Collected data:
____________

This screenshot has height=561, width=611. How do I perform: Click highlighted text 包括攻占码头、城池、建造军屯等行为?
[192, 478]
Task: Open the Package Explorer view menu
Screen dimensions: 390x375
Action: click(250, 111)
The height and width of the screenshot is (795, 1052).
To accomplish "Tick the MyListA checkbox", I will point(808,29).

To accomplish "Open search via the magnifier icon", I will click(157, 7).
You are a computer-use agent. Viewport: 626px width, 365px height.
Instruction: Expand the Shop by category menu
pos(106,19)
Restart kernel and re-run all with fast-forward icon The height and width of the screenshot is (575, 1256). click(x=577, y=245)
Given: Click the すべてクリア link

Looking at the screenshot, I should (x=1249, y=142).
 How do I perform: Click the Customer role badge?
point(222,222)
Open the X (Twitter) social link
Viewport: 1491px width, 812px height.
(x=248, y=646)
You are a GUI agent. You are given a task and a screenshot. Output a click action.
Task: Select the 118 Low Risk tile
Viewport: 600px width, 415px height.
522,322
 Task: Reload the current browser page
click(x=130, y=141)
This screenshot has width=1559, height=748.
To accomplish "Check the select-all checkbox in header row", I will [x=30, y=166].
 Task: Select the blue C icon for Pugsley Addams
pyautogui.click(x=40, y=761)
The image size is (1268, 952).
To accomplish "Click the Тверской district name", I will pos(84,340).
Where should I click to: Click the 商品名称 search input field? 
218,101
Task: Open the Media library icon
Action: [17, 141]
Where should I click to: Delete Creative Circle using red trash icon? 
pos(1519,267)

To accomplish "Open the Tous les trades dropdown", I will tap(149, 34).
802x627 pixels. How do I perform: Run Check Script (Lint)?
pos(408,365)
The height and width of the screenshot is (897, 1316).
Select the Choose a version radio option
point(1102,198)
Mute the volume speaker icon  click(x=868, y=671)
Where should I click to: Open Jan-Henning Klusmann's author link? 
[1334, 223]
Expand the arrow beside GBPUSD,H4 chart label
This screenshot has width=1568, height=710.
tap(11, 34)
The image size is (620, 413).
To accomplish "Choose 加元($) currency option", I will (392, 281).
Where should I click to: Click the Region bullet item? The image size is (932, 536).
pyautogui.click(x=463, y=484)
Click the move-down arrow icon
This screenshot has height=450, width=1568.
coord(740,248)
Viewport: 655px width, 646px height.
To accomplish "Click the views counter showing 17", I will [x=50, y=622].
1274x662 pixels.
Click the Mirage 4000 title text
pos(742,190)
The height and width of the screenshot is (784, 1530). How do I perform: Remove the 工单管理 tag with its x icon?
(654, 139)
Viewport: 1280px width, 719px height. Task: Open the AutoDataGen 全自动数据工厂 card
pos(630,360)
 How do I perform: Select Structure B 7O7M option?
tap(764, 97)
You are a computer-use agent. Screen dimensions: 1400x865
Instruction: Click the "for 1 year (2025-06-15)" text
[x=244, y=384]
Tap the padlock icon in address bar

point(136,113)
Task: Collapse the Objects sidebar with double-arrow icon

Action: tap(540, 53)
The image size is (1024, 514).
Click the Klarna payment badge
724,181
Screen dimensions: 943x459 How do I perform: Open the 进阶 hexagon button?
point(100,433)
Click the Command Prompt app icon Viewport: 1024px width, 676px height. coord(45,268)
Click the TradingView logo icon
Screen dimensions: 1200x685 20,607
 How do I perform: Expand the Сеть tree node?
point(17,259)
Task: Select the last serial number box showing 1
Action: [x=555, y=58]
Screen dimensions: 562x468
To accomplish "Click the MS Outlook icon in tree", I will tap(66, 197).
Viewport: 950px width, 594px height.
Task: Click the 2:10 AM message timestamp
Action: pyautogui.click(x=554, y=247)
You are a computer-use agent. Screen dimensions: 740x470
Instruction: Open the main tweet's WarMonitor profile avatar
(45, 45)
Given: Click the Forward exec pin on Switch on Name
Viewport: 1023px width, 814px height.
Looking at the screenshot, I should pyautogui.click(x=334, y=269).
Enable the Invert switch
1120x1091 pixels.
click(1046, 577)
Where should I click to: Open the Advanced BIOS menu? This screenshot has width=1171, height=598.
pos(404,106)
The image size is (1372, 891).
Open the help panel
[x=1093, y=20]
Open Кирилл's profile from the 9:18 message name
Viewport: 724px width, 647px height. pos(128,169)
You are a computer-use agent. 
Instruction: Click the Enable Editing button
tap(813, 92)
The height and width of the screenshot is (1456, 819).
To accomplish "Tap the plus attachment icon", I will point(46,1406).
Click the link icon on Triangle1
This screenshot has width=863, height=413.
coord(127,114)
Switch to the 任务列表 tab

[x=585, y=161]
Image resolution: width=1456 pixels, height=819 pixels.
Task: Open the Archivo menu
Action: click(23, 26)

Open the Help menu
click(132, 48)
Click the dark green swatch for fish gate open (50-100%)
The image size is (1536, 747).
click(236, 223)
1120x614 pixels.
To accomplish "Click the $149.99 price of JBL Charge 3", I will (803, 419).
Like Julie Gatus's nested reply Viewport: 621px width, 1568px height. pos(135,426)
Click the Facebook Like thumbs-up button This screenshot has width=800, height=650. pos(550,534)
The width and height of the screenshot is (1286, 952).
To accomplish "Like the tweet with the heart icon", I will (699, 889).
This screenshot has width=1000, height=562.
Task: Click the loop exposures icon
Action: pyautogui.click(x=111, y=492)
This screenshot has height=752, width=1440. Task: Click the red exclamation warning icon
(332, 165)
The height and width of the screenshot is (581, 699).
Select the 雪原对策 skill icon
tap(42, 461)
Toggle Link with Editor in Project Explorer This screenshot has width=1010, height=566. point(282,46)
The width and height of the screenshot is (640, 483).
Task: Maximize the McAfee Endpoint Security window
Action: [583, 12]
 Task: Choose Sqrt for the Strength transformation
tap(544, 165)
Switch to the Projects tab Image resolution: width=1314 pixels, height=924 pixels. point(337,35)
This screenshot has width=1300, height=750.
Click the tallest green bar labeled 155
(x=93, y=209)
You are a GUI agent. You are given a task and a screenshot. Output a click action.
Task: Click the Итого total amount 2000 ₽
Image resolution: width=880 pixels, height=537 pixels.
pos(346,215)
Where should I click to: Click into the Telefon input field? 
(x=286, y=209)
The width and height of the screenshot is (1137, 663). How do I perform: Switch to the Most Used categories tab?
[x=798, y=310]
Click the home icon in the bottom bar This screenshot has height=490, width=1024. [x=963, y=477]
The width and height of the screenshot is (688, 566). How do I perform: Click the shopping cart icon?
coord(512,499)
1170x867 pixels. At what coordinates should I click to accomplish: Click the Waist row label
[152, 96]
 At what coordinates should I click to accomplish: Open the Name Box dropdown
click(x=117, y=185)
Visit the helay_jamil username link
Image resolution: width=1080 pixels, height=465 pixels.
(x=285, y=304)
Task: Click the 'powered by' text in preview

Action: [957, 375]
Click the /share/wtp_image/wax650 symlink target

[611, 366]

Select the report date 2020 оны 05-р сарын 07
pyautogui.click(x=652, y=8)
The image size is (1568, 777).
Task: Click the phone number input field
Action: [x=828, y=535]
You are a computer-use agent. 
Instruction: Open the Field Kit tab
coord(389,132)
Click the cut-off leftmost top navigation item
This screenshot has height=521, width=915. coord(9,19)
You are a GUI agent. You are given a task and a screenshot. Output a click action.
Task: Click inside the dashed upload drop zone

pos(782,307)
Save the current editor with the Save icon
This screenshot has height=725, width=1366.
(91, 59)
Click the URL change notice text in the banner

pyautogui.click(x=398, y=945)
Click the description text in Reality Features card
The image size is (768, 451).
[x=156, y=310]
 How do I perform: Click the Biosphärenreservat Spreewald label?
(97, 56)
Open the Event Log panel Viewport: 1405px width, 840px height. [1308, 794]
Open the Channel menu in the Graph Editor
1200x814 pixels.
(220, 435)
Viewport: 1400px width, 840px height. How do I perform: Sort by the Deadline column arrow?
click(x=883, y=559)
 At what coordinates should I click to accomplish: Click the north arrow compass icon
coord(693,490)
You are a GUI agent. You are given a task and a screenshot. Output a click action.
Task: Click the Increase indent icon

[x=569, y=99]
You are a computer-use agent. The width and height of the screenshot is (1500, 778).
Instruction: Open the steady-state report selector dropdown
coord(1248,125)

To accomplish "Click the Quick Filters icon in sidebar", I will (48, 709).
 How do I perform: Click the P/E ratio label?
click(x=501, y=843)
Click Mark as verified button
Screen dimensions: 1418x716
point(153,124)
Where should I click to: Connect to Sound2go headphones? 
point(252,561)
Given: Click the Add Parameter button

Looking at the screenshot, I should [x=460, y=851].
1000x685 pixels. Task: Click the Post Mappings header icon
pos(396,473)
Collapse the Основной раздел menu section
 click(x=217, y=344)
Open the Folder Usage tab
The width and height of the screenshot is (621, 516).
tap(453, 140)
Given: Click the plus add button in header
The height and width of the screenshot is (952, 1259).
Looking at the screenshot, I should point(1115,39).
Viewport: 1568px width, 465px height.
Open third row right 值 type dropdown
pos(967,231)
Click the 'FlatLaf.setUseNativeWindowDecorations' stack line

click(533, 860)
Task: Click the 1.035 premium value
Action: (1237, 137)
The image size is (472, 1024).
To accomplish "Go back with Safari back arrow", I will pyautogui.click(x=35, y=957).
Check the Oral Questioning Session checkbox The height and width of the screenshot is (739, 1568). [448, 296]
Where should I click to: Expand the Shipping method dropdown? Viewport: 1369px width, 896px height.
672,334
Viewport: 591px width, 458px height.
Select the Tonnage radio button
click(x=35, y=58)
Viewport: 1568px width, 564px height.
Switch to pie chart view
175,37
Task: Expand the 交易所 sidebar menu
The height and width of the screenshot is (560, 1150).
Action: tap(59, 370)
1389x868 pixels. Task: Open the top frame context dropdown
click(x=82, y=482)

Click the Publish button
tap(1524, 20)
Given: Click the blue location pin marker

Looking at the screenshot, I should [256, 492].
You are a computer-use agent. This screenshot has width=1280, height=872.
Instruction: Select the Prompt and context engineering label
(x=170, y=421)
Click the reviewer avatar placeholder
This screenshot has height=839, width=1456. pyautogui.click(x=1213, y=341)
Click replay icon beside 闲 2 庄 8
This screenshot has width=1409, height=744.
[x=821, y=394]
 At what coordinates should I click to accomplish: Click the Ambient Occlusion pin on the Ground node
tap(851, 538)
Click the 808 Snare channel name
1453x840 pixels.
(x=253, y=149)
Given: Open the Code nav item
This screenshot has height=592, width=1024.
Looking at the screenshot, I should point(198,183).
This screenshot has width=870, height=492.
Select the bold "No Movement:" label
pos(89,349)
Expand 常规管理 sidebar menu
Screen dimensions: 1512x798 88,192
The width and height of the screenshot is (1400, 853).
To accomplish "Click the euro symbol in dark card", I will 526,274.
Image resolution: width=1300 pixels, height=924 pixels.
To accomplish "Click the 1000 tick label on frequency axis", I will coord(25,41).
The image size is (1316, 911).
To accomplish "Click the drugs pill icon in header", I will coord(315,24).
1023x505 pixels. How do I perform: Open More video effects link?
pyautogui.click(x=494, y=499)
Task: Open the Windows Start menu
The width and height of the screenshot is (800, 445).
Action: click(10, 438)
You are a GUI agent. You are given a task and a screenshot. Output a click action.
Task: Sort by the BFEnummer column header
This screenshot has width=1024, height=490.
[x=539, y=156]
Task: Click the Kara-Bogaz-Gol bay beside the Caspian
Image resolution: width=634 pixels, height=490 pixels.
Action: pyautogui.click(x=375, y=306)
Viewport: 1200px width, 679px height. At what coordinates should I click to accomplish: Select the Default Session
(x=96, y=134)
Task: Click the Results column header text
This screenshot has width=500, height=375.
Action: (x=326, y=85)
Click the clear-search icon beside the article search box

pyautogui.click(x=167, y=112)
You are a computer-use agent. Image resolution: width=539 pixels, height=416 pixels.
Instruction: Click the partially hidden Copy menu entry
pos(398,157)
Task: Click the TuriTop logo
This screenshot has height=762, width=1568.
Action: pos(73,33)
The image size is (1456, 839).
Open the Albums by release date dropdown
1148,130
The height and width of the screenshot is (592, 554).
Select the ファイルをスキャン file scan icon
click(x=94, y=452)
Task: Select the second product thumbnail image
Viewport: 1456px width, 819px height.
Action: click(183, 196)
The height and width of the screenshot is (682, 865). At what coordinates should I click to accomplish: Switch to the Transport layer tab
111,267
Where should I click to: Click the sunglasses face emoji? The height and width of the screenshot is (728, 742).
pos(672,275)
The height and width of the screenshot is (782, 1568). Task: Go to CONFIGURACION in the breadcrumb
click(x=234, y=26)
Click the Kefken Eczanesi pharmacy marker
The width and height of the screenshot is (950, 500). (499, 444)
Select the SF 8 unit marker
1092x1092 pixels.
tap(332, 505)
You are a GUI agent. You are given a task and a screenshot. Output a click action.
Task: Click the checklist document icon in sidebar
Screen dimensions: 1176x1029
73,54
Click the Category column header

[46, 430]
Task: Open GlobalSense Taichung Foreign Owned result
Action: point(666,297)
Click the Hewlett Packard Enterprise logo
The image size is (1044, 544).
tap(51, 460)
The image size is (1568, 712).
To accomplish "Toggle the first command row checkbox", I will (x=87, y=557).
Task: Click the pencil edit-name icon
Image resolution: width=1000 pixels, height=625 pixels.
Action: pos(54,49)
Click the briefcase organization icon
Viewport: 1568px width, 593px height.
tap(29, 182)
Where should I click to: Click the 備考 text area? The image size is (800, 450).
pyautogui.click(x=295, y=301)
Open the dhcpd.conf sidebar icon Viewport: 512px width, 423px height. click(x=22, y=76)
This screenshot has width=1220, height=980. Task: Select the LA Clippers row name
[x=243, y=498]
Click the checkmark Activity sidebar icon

____________

▶ _What is required_
From the data above, output only the lines between the line containing "Restart kernel and" and the line containing "This screenshot has width=1559, height=748.", inclusive, exactly as written.

▶ _Task solution_
Restart kernel and re-run all with fast-forward icon The height and width of the screenshot is (575, 1256). click(x=577, y=245)
Given: Click the すべてクリア link

Looking at the screenshot, I should (x=1249, y=142).
 How do I perform: Click the Customer role badge?
point(222,222)
Open the X (Twitter) social link
Viewport: 1491px width, 812px height.
(x=248, y=646)
You are a GUI agent. You are given a task and a screenshot. Output a click action.
Task: Select the 118 Low Risk tile
Viewport: 600px width, 415px height.
522,322
 Task: Reload the current browser page
click(x=130, y=141)
This screenshot has width=1559, height=748.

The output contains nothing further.